Editors' note: Portions of this review were taken from our evaluation of the Samsung Epic 4G Touch, since that device and the Samsung Galaxy S II 4G for Boost Mobile are almost identical.
Older smartphones, especially ones sporting legendary brands or from very successful product lines often find new life on prepaid, budget, and regional wireless carriers. The $369.99 Samsung Galaxy II 4G is an excellent example of this phenomenon. Similar to action-movie characters who have lived through countless sequels, the Galaxy S II doesn’t move quite as fast as it once did. Even so, armed with all the tools that made the phone great in its heyday, such as fast dual-core processing, a lovely high-contrast AMOLED screen, and 4G data, the Galaxy S II 4G can still throw a mean punch. That’s especially true now that the gadget runs Android 4.0 Ice Cream Sandwich. It may be pricey and a year old, but it's a well-appointed package and money well spent on Boost Mobile.
If you’re familiar with the original Samsung Galaxy S II and its many flavors available on multiple carriers, this new Boost Mobile may strike you as a rerun. That’s because it’s essentially the Epic 4G Touch, Sprint’s branded version of the Galaxy S II. This model also sports an identical physical footprint, measuring 5.1 inches tall by 2.7 inches wide by 0.38 inch thick.
Sure, these dimensions mean the Samsung Galaxy S II 4G isn't small, but back when it first launched last year it looked positively humungous. Now its size seems average compared with the company’s new and even bigger products such as the Galaxy Note, Galaxy Note II, and Galaxy S3. Still, the Galaxy S II 4G’s width makes it tough to grip the phone one-handed, especially if you have smaller hands, and it's not a device that easily fits into tight pants pockets. At a light 4.6 ounces, however, the smartphone won’t weigh you down unduly.
The 4.52-inch, WVGA (800x480) Super AMOLED Plus touch screen you’ll find on the Galaxy S II 4G is certainly spacious. Its vibrant colors also make it an enjoyable way to view Web pages and multimedia. That said, the world has changed since this phone first hit the market, and there are certainly much sharper screens out there these days.
Samsung’s own Galaxy S3 boasts an HD Super AMOLED screen with a finer 1,280x720-pixel resolution, which renders images and text more crisply. The same goes for the, that’s outfitted with a 4-inch qHD (960x540-pixel) resolution screen. Additionally, when placed side by side, the Galaxy S II’s display was dark compared with the brighter Design 4G and Galaxy S3 screens. Even so, I still found the Galaxy S II 4G’s high-contrast display very easy to read with deep blacks and very wide viewing angles.
For banging out messages, the smartphone offers both Swype and Samsung's virtual keyboards. With plenty of space between keys, I found that Samsung’s keyboard makes for quick typing but is pretty generic, doesn’t deviate much from the stock Android layout, and lacks many shortcuts for frequently used symbols.

+++

** ASSIGNMENT **
Continue the review of the Samsung Galaxy S II 4G for Boost Mobile from the point where it stops. The records that come next have no connection to the review.

+++

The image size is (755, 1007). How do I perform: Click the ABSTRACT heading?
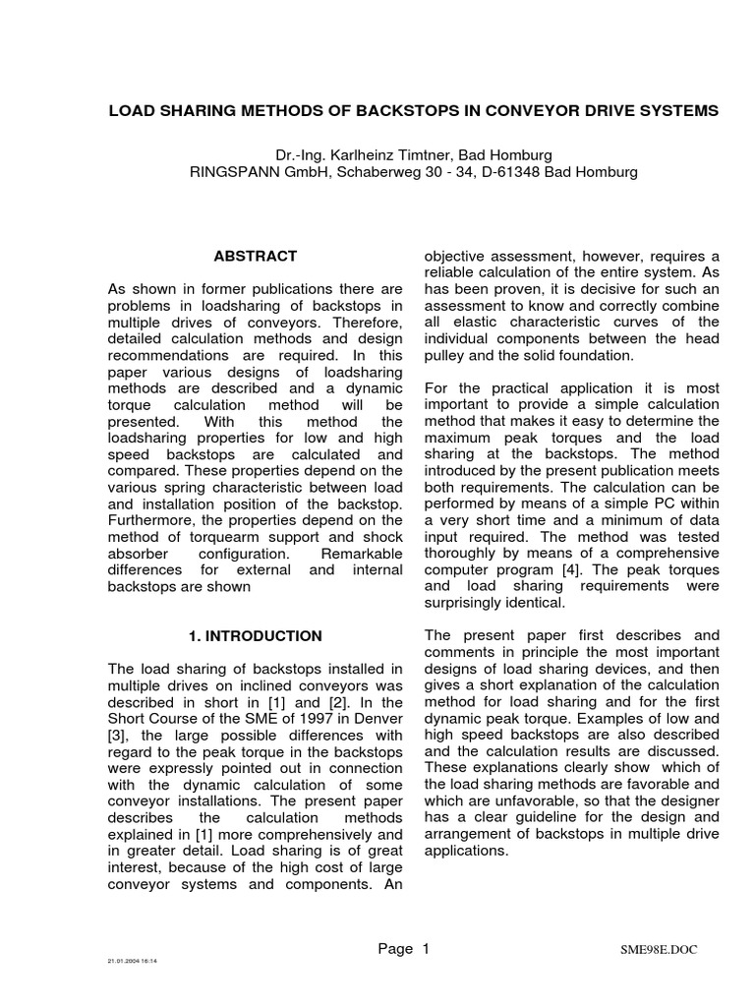coord(256,256)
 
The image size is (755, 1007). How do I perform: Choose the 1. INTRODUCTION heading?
coord(256,636)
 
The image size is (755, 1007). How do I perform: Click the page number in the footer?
coord(426,949)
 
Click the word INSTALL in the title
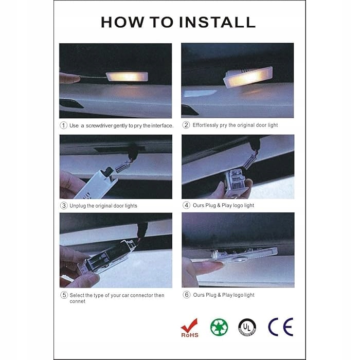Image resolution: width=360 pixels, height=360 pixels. coord(217,22)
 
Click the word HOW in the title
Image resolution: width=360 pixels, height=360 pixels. coord(122,22)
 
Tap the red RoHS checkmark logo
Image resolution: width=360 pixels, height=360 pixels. coord(190,328)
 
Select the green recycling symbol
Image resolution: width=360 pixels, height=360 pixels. coord(219,327)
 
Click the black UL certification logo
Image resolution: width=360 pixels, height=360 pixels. coord(247,327)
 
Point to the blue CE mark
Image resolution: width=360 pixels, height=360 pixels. coord(281,327)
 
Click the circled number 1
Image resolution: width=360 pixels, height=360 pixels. coord(63,125)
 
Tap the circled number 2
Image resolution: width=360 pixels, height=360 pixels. coord(186,125)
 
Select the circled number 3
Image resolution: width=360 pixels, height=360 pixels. coord(64,206)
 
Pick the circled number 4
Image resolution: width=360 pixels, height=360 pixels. coord(186,205)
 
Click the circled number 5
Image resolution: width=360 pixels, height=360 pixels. coord(64,295)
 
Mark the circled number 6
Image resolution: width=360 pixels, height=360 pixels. coord(186,295)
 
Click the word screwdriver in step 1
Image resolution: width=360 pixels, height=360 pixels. coord(99,125)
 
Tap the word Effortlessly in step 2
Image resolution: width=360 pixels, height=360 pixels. coord(205,125)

+++

** RESULT OF THIS TASK **
Below the display are touch-sensitive buttons for the menu, home, back, and search functions. The left side features a volume rocker, while the right spine has a power/lock button. There's a 3.5mm headphone jack on top of the device and a Micro-USB port on the bottom. In the right-hand corner just above the display sits an LED notification light, while in the left-hand corner is a 2-megapixel camera for video calls. The back of the phone houses an 8-megapixel camera and an LED flash.
There is a microSD expansion slot behind the battery door. The latter has a textured surface, which provides a better grip, but like many Samsung smartphones (including the premium Galaxy S3), the Galaxy S II 4G has a plastic build that screams mass production. I personally appreciate the metallic unibody construction of HTC or even Apple handsets. I also like the quality polycarbonate designs showcased on Nokia and HTC’s new Windows Phone 8 devices.
Software and UI
While the original Samsung Epic 4G Touch on Sprint ran Android 2.3.4 Gingerbread, this new device ported to Boost Mobile boasts the more modern Android 4.0 Ice Cream Sandwich operating system. It may not be Google’s most recent Android 4.1, aka Jelly Bean, but the software is recent and breathes new life into an otherwise aging handset.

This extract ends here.